NBA Hall of Famer, Earvin "Magic" Johnson, brought public attention to the issue of HIV and AIDS in the African-American community when he was diagnosed in 1991. (Photo by Rafael Amado Deras via Flickr.)

The 19th International AIDS Conference conference comes to the United States July 22-27, the first time the conference has been held in the United States since 1990.

A travel ban that had restricted people infected with HIV from entering the U.S. was lifted by President Barack Obama in 2010.

The global conference will be held in the American city worst affected by the pandemic: the nation’s capital, Washington, D.C. The city is predominantly black, and the black community is the racial group at the center of the country's epidemic. According to the Centers for Disease Control and Prevention, black Americans represent approximately 14 percent of the U.S. population, but accounted for 44 percent of all new HIV cases in 2009.

Last year, HIV was more prevalent in Washington, D.C., than in many African countries, including Rwanda, Ethiopia and the Congo.

In “Endgame: AIDS in Black America,” which premiered on Tuesday on PBS stations nationally, Frontline looks at the epidemic.

Phill Wilson, president and CEO of the Black AIDS Institute, said the good news is people are finally starting to talk about and mobilize around the issue of the HIV/AIDS epidemic in the black community.

“Over the last few years, we now really are seeing a significant mobilization around HIV and AIDS. The bad news of the tragedy is it was late in coming. Unfortunately, before the black community began to get really energized, the virus had already taken hold in our community,” Wilson said.

Wilson has lived with HIV since the 1980s, and is featured in the Frontline documentary, along with a 64-year-old woman named Nel. She was infected with HIV nine years ago when she married a deacon in her church who had the virus but didn’t tell her.

Although his actions were illegal, Nel didn’t report him to the police.

“I loved him. I hated what he had done to me," Nel said. "I felt that if he was out, he could get the care that he needed. If he was incarcerated, then, perhaps, he wouldn’t get the care that he needed."

Today, nearly half of the estimated 1.2 million Americans living with HIV are black. Almost half of the 58,000 new HIV cases each year are are reported in black Americans, and each year, roughly half of the Americans whose deaths are AIDS-related are black.

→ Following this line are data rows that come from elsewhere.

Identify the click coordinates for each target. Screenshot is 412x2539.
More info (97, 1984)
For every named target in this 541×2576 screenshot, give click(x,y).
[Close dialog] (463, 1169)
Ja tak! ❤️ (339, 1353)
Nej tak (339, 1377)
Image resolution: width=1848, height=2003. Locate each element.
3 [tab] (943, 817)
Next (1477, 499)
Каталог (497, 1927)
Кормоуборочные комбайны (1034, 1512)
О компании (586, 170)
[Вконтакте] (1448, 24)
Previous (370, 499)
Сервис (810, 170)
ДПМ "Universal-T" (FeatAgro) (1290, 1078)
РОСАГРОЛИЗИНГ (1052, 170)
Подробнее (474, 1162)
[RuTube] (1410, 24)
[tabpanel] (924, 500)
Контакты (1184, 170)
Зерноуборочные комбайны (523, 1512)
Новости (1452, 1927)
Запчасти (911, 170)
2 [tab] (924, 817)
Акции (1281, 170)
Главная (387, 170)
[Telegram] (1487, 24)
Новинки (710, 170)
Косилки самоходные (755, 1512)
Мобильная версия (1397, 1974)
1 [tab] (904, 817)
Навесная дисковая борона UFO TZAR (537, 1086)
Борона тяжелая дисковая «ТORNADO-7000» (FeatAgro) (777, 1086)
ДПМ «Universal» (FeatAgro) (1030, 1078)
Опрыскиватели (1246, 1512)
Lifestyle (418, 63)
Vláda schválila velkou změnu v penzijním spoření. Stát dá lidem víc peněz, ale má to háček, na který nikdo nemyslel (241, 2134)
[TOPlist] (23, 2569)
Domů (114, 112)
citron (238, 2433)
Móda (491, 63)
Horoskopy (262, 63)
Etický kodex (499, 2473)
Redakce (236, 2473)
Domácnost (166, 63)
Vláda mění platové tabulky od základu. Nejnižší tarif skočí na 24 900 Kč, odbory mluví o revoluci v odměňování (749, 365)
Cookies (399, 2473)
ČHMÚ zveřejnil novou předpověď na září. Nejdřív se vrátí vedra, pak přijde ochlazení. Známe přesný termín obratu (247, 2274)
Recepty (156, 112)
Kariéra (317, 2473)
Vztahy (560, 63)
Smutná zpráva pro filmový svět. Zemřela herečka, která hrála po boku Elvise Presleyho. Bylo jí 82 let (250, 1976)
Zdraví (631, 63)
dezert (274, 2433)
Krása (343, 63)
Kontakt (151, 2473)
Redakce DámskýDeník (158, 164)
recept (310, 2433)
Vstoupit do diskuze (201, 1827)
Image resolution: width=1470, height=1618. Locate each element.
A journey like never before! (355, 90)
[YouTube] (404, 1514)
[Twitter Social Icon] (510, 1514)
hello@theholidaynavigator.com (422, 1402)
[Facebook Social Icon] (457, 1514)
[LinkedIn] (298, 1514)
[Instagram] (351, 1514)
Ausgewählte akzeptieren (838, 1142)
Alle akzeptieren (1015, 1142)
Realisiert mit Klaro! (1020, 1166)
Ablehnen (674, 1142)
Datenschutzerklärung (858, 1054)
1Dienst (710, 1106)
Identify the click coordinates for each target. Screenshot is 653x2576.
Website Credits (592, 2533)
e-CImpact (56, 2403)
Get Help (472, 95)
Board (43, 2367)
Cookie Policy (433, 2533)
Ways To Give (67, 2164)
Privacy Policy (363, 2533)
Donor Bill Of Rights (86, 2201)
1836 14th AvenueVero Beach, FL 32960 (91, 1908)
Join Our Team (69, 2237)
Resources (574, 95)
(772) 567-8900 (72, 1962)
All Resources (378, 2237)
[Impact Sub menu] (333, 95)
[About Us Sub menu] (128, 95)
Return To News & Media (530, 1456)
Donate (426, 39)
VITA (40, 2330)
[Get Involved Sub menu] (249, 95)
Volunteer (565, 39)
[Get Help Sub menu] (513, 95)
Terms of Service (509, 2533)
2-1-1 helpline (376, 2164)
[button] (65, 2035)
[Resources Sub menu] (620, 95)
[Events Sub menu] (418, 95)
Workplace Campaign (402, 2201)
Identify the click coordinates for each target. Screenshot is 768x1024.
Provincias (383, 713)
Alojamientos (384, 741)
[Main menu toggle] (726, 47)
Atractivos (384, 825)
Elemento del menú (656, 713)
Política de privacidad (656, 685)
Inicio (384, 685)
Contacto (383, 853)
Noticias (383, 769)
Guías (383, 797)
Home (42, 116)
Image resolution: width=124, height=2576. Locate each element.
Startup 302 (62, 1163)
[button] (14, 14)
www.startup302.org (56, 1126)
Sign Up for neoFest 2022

“Fortunately, we are at a deciding moment in the trajectory of the epidemic, and I think that this film highlights that. It not only charts where we were, it also charts how far we’ve come, and it lays out what we need to do and what can we do to eliminate this epidemic in our community,” Wilson said.

HIV was largely associated with the gay community, until recently. Homophobia in the black community has made it difficult to talk about the disease, but Wilson said it's not just the homophobia, but also the way homophobia is experienced in the community.

“I would say that there still remains a tremendous amount of homophobia throughout America. I don’t believe that it’s any more or less in black communities than it is in any other communities. But what I do believe is that the stakes can be higher,” Wilson said. “I also think that the way that black men experience homophobia in our own communities can be much more devastating that it can be among white, gay men.”

Wilson said the stigma associated with HIV can be a large barrier to disclosure, to getting tested and to getting treated, a stigma that he believes Nel’s ex-husband likely experienced.

The statistics are daunting, but, according to Wilson, the most effective tool to get people tested and get the word out is the message in the film: that people actually can end the AIDS epidemic in their communities.

“We have the tools to do that. The question now is will we? Will we use those tools effectively, efficiently, compassionately, expeditiously? But, at the end of the day, if we’re going to end the AIDS epidemic in black communities, black communities have to make a commitment to doing that work," Wilson said.

The documentary encourages people to get informed, get tested and, if they're HIV-positive, get treatment.

"Knowledge is a powerful tool in the war against HIV. Get tested. Knowing your HIV status is a right and a responsibility. Knowing your partner’s HIV status can save your life. If positive, get treatment. AIDS is not an automatic death sentence anymore," Wilson said.

Most importantly, Wilson said, get involved.

"The life you save may be your own. We do have the capacity to fight this epidemic," he said. "Black people are a resilient people. We have been greater than all of the challenges we’ve faced in the past, and together, we’re greater than AIDS."